Direct Support Professional Kim Blanton works with Caleb after school and during the summer. She works closely with Jeannie and Michael, Caleb’s father, and keeps them involved. For example, this summer Kim, Caleb and his family are focusing on one skill, Initial Impulse Control. If asked to do something, Caleb’s initial impulse is to be angry and defensive. “I’ll do it, but I have to be angry first.” They’re all working on transitioning that to a positive experience rather than a negative gut reaction.

“My favorite activity is to sit on the porch swing and talk,” said Kim. “I love connecting with Caleb and being a human he can count on to give him support as he does life.” Kim and Caleb also spend time visiting Caleb’s favorite places: Orschelin’s to see the chicks, the Truck Supply store, Tropical Sno and the Bus Barn.

“Rainbows goes the extra mile,” said Jeannie. “They balance what Caleb wants with what Caleb needs.

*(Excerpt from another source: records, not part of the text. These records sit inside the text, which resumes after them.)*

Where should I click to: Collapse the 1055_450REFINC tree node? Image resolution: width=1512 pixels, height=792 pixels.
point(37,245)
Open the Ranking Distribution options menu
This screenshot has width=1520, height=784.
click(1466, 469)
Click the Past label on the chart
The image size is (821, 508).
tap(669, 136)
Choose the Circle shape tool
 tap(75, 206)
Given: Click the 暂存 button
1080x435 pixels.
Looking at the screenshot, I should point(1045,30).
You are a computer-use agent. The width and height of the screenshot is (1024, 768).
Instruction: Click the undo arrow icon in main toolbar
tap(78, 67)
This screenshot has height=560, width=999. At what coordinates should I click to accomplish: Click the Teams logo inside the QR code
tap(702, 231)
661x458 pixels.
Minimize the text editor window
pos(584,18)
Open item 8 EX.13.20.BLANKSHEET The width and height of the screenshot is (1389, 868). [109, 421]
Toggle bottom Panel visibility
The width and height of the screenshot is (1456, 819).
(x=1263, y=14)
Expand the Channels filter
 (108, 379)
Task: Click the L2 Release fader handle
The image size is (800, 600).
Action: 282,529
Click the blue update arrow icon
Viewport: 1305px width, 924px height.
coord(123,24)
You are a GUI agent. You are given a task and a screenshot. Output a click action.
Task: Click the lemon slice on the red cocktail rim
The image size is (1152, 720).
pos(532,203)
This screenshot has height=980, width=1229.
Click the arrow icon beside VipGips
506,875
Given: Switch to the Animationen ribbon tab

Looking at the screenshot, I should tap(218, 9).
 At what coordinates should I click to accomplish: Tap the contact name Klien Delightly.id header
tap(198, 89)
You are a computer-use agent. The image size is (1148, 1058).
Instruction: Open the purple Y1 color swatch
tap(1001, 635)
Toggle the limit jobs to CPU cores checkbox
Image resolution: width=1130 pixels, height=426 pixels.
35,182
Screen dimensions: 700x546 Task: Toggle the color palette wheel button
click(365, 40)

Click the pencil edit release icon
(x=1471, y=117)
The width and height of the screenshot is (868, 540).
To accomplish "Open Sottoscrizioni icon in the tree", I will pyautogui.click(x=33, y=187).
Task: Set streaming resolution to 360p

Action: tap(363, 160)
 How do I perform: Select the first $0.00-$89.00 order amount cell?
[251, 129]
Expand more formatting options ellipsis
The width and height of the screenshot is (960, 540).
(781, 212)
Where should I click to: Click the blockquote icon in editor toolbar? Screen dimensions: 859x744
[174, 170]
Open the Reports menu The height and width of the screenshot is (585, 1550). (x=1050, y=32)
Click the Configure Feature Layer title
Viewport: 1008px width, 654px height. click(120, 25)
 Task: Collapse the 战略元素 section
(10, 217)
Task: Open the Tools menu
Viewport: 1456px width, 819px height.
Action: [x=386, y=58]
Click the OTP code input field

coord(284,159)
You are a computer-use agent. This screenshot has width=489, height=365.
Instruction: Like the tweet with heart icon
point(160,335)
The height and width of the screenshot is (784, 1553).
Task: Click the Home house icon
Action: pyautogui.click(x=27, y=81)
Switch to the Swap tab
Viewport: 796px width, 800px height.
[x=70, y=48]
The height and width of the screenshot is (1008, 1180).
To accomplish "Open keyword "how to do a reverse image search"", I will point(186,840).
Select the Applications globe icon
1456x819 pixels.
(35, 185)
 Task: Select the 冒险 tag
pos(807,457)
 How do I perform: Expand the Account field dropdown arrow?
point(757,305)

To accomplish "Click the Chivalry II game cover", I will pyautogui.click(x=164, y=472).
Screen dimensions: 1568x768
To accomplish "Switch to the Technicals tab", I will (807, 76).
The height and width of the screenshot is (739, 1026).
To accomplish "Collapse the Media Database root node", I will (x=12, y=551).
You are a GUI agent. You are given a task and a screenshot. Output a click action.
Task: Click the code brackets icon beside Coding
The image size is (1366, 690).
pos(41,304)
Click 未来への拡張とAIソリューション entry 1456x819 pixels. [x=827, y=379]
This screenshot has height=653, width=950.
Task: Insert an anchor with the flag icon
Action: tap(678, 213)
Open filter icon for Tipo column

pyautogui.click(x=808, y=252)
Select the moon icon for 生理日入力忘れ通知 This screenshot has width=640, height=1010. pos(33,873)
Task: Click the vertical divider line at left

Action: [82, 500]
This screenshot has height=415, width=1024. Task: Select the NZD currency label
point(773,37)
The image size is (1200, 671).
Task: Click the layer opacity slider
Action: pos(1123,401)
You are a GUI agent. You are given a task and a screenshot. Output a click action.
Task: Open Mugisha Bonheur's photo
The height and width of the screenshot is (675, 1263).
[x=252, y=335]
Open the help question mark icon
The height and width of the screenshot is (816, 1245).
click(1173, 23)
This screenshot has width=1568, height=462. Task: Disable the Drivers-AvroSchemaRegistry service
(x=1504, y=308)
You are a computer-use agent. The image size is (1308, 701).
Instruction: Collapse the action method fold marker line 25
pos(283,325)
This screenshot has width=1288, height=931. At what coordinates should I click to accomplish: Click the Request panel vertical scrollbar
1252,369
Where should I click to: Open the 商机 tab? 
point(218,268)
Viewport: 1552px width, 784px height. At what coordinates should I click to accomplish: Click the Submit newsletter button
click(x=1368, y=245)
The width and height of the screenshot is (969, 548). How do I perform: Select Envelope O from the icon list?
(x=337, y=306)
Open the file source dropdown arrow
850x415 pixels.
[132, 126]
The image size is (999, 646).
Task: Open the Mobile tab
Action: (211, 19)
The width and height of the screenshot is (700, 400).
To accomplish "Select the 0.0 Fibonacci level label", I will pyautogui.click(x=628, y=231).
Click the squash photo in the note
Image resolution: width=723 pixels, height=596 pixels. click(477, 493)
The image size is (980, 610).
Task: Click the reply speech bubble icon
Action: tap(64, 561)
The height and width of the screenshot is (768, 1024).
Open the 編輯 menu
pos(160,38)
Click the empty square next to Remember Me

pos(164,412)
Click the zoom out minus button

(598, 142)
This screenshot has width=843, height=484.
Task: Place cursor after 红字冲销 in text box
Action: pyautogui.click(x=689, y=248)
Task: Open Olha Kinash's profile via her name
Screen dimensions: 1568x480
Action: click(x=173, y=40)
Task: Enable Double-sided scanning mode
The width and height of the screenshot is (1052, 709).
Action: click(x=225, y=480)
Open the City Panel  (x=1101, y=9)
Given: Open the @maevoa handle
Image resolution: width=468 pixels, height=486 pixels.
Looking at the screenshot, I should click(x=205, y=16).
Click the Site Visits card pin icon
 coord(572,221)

Because of that, we get to experience amazing little moments of life that would not be possible without Rainbows. His diagnosis does not define him. Caleb is the Bus Boy; he’s the Tropical Sno kid; he’s the Sound System kid for Rainbows.”

This past year brought a new experience into Caleb’s life. His brother Alister, 2, is now receiving services from Rainbows. Caleb is now the sibling, not the client.

Caleb’s plan is to work doing maintenance on buses and still be a part of Rainbows forever.